Yes, it’s true. I’m writing again. That’s twice in the span of like 4 days and kind of like a miracle… only nothing like a miracle. I think miracles have to really benefit someone.. and since I’m 3 brain cells short of being put in a special home, this rambling nonsense surely won’t benefit anyone. Except for maybe your mom.
Ziinnnnnng.
Why does that feel so good? It’s got to be one of the world’s greatest mysteries. How can the 2 words – “Your Mom” be so amazing? Honestly, My mood is up like 14 notches.
But seriously. I’m fairly certain my liver is on it’s last limb, and I’m not entirely sure that I know the kidney’s actual function function but I’m pretty certain that it wants out too. I don’t know why I continue to do this to myself.
In truth, I really have cut down on “partying” the last few months. At least during the week. But every weekend there seems to be some enormous event and I have no choice but to drink. Or I guess I have a choice, but that wouldn’t be much fun now would it?
Side note: The phrase “partying” when being used to describe drinking really really gets on my nerves. I have no idea why I used it, but I will leave it just to illustrate my annoyance.
Anybooze, yeah.. the last few weekends have been rough. Amazingly fun, and the best weekends ever to exist, but they have started to take a toll on my body. It’s kind of scary actually. There have been a few times lately where I seriously thought that I was going to die. Or maybe not completely die, but every time I have the urge to pick a scab I fear that I will start to crave human flesh. And I don’t want to be a zombie. Not yet anyway.
So yeah… My bodies a hurtin. But I’m sure I’ll be fine. It’s no biggie that it’s 6pm and I haven’t peed yet today, right?
I might as well warn you, I’m going to stay on the topic of bodily functions for just a bit, so if that bothers you- skidaddle, mkay?
Well I mentioned that I’ve been dating someone, which is something that- to be honest ,I don’t have a whole lot of experience with. It’s nice though. Except for the fact that I feel like I need to really up my hygiene and femininity – which is not something that I really excel at. He says that he doesn’t mind either way, and I think I believe him… but it has been nice to have smooth-ish, hairless legs for the first time in my life. On top of that, I have consistently washed my face at least every 3 days, and I’ve really been conscious about the fact that my facial hair should be less visible than his.

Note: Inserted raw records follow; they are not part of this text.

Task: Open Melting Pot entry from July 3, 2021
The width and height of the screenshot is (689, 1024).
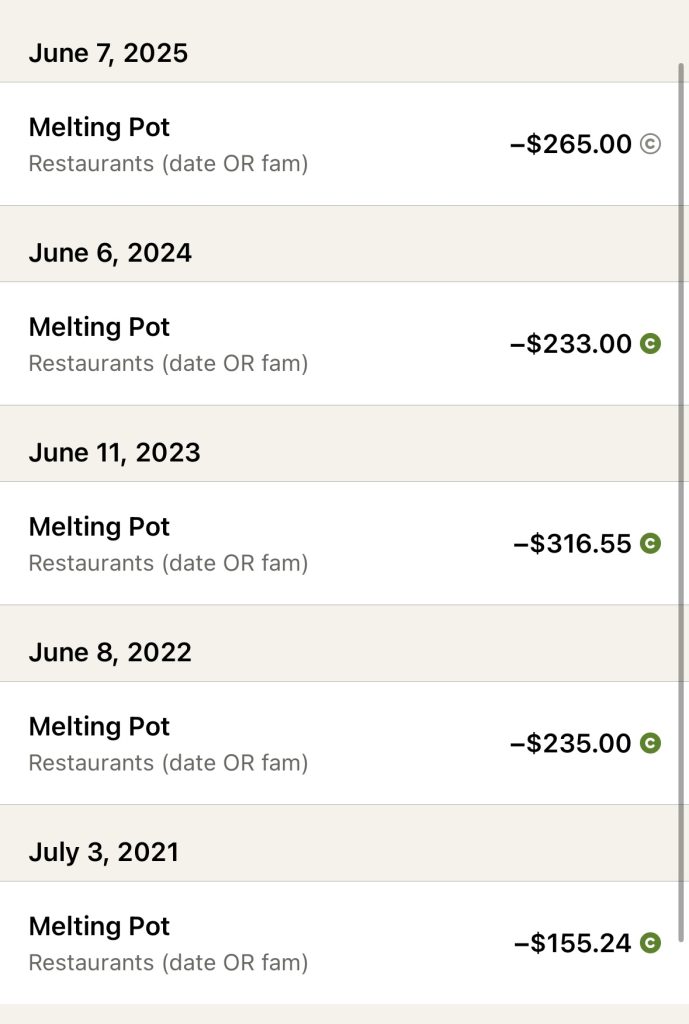Action: pos(99,926)
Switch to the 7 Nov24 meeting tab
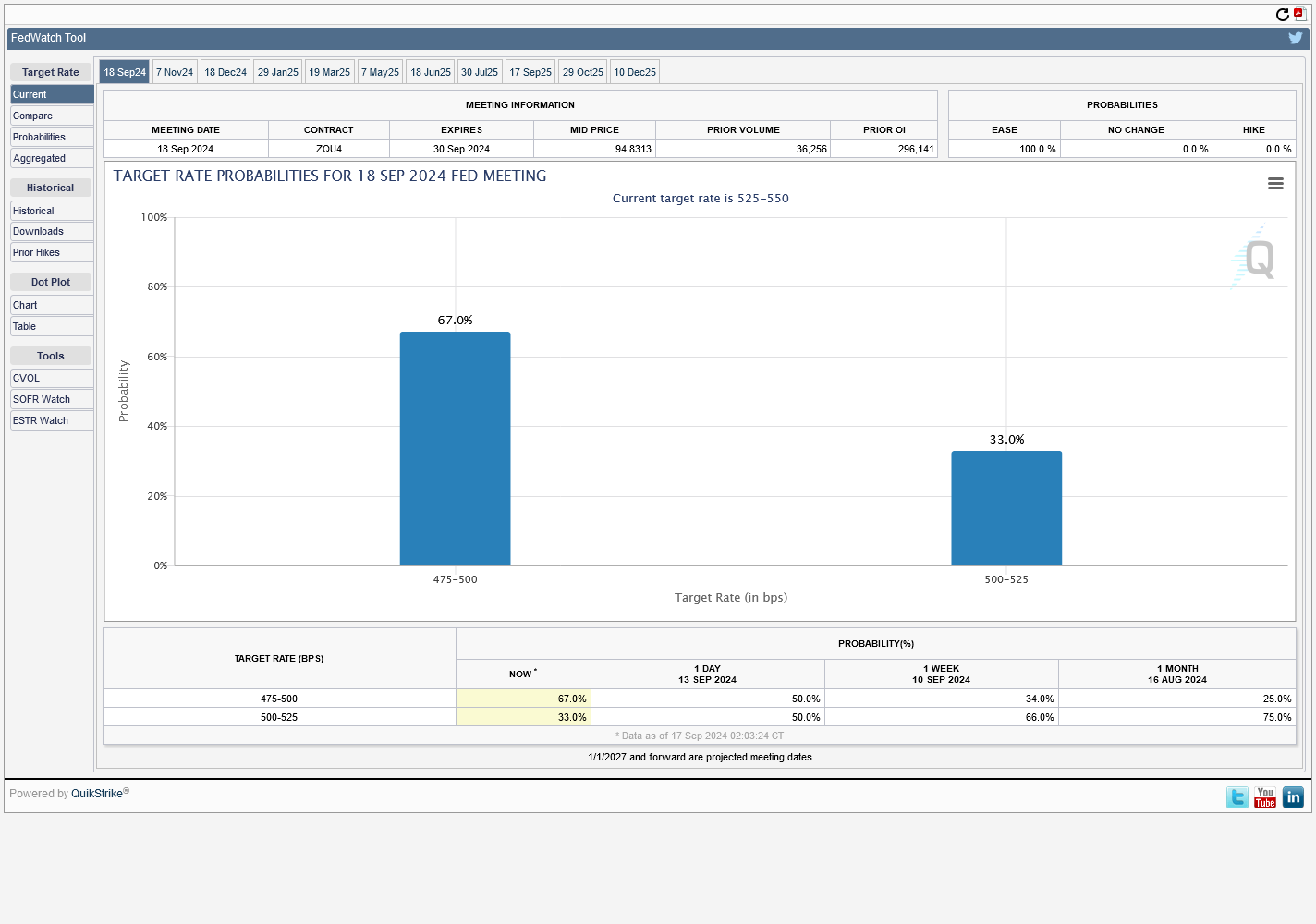 pos(175,72)
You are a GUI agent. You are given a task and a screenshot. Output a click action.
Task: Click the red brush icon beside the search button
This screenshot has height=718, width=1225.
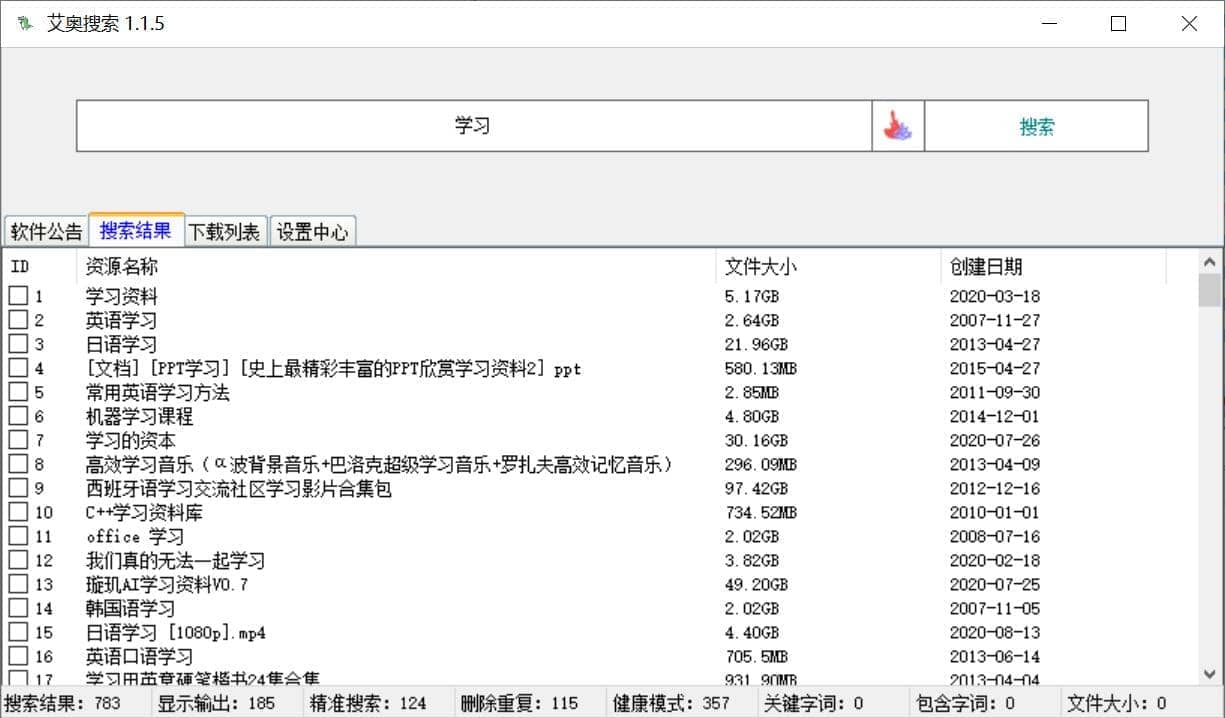click(898, 126)
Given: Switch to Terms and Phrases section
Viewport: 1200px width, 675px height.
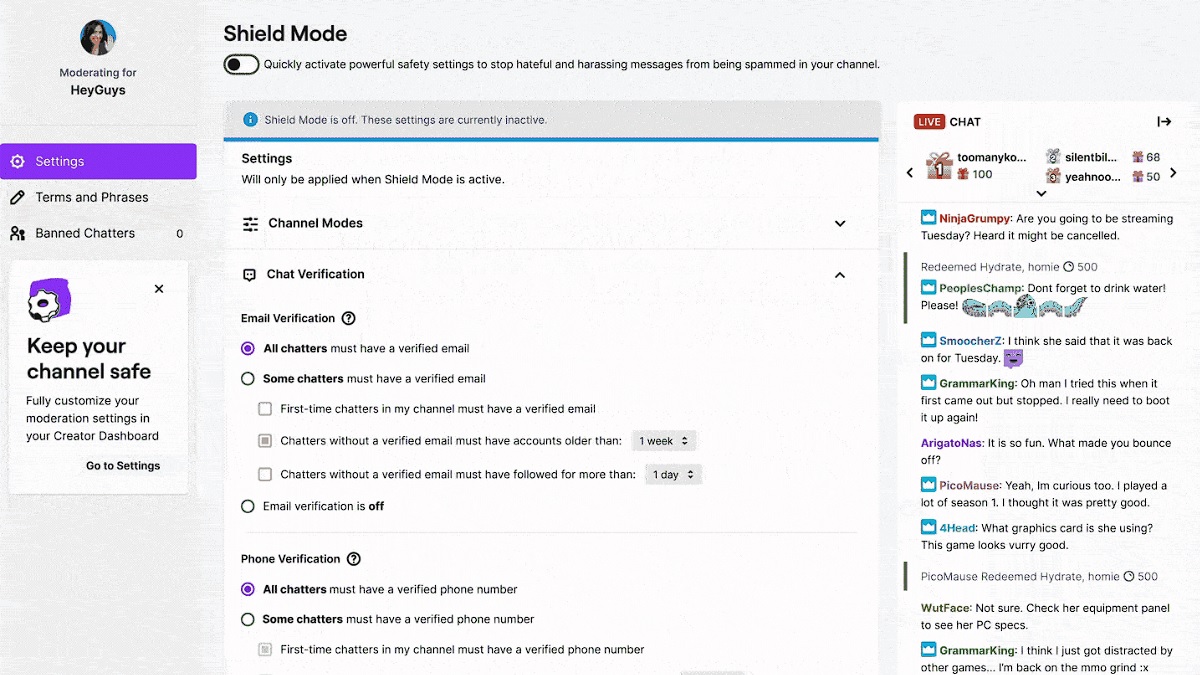Looking at the screenshot, I should coord(91,197).
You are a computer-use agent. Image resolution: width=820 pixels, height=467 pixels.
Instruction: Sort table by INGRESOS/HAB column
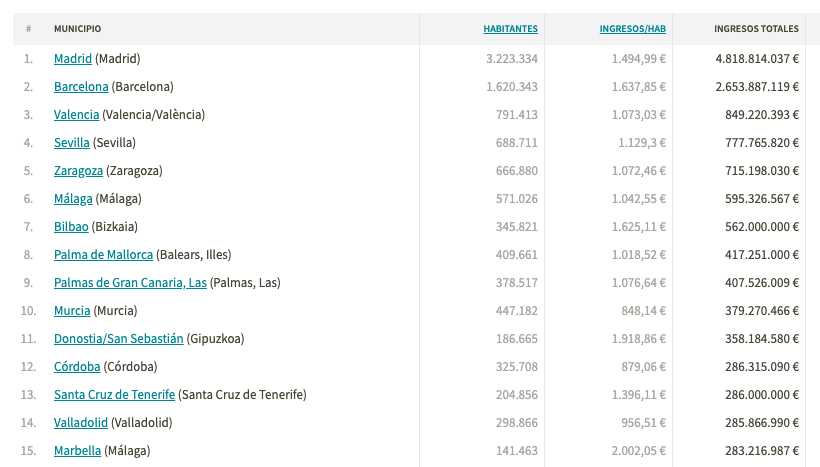633,29
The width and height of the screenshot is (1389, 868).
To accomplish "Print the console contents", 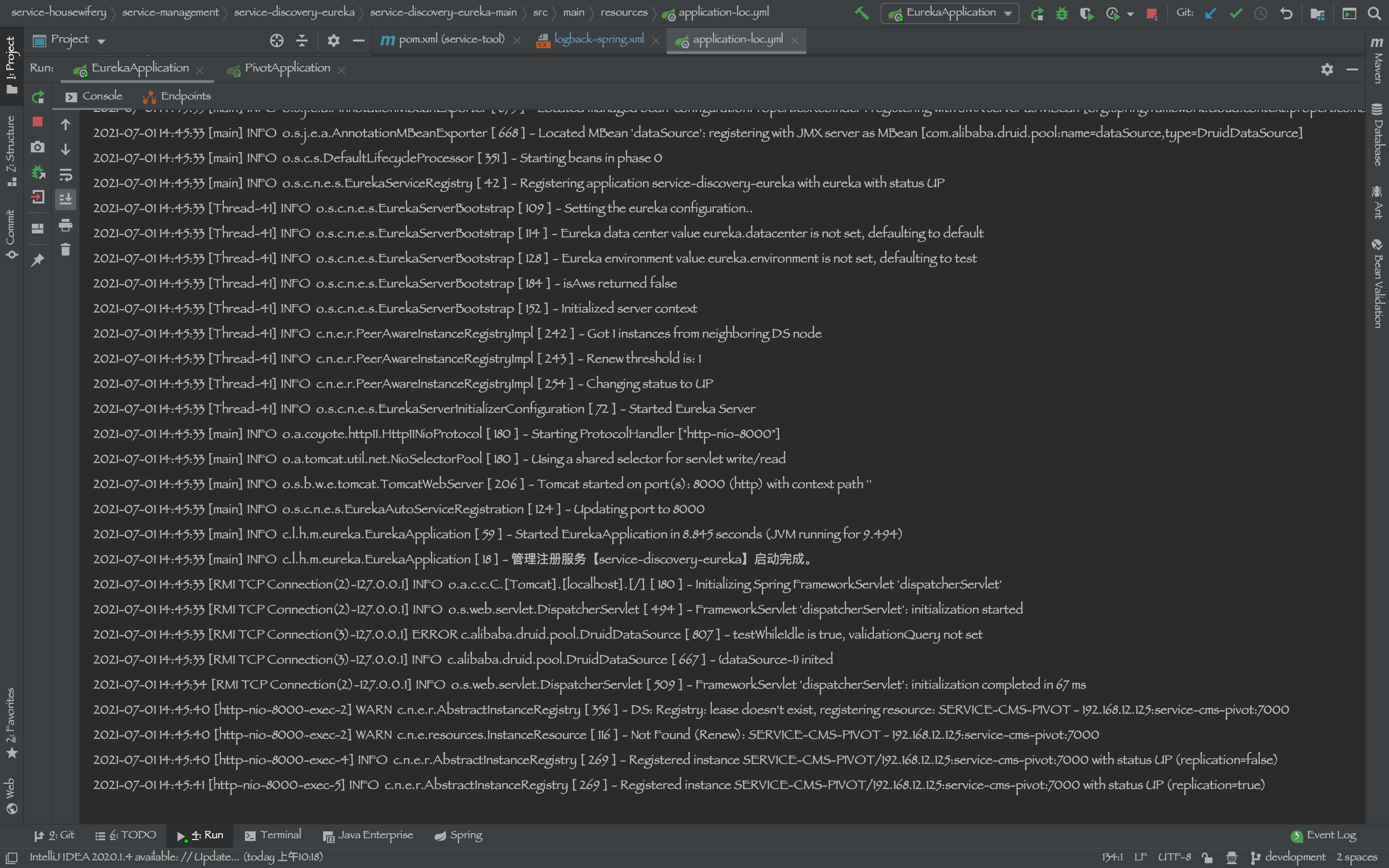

So basically- damn, I feel like a woman. The only part that I’ve really been uncomfortable with is when I’ve had to… yanno “go-go.” Since I haven’t exactly been treating my body like a temple lately it has been acting out in retaliation. It’s never fun to have to tell someone that they need to leave their apartment so you can spend a couple hours in their bathroom. It makes me cry.
Then again I have to tell myself it’s ok, because the night we met I mentioned I had a blog, and my friend Moops only wasted about .23 seconds before blurting out “she once shit her pants and wrote about it!!”
So yeah.. my friends are awesome.
In other shocking news, LA and I went to see Eclipse tonight.
****crickets***
I know. I thought I’d never see the day where I paid money to see sparkly vampires and Kristen Stewart. While that girl still seriously wears me out, I have to admit it wasn’t half as bad as at least 3 other movies I’ve seen in my life. I’m really not a hater by nature, and I tried to stay positive about the whole experience- and I actually did have quite a good time loudly guffawing at the cheezyness of it all.
Plus, LA and I decided to sport “Twilight” t-shirts and act like major fans a full month after the movie started. We thought about getting there a couple of hours early and camping out with sleeping bags, but I wanted to keep a least a little dignity.
My favorite part was the campout scene. There were a few lines where it was quite obvious that the real chemistry is happening between Edward and Jacob. I halfway expected a full on Brokeback Mountain type of camping scene, but alas I was let down. The one thing I don’t understand about the movie, and I’m no expert by any means- but isn’t Stephanie Meyers supposed to be all uber religious and Morman? I mean, she won’t let Edward and Bella do it until they get married, yet she writes Bella to be a whore and a half. I mean make up your mind already! And smile for goodness sakes!
And there goes anyone who was still reading.
Alright. Goodnight people. I’m off to dream of Jacob’s chest, I suppose. At least that will be better than the dream I had last night about two mini M&Ms getting stuck in my bellybutton. Or even better, maybe I’ll dream about John Cusack bringing me cheese.